+++ Task data +++

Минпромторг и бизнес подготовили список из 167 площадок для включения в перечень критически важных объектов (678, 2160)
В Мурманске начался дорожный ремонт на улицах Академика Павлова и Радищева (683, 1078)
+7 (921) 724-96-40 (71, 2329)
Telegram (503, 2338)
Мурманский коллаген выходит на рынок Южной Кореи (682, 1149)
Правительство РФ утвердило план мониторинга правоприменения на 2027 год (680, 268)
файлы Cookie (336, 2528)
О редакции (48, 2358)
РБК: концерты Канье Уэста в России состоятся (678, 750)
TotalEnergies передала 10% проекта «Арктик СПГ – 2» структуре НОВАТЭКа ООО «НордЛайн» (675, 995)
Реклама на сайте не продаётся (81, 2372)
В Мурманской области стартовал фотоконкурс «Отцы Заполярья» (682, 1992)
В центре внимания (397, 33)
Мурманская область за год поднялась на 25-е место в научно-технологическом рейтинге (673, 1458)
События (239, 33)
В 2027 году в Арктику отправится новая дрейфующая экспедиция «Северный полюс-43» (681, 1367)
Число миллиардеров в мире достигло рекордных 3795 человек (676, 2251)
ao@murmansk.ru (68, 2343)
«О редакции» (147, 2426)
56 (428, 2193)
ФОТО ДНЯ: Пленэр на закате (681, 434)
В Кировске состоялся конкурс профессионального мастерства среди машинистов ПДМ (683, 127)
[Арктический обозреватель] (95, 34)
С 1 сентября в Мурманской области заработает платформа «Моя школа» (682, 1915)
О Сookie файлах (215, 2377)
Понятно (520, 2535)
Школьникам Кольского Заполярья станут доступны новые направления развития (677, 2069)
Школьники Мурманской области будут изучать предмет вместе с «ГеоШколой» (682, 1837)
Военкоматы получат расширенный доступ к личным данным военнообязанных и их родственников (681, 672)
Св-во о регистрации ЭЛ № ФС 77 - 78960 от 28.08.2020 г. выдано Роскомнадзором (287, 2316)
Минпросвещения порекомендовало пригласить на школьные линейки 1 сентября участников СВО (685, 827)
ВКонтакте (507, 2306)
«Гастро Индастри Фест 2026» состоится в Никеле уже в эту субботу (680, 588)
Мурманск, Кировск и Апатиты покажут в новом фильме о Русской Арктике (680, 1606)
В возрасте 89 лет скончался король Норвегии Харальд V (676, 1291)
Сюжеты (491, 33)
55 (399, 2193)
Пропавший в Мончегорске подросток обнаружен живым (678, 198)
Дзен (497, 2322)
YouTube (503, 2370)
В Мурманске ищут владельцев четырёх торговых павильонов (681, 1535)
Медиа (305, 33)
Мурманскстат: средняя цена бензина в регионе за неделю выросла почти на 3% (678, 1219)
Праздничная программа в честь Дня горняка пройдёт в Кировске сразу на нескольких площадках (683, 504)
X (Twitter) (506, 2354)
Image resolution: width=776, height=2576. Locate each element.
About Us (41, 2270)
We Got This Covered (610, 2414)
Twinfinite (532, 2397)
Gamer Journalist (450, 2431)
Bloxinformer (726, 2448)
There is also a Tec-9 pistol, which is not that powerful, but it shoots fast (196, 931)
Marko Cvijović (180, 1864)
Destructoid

+++

#### Task objective
Filter the records above, keeping each line that contains the word "Заполярья".

#### Answer for this exercise
В Мурманской области стартовал фотоконкурс «Отцы Заполярья» (682, 1992)
Школьникам Кольского Заполярья станут доступны новые направления развития (677, 2069)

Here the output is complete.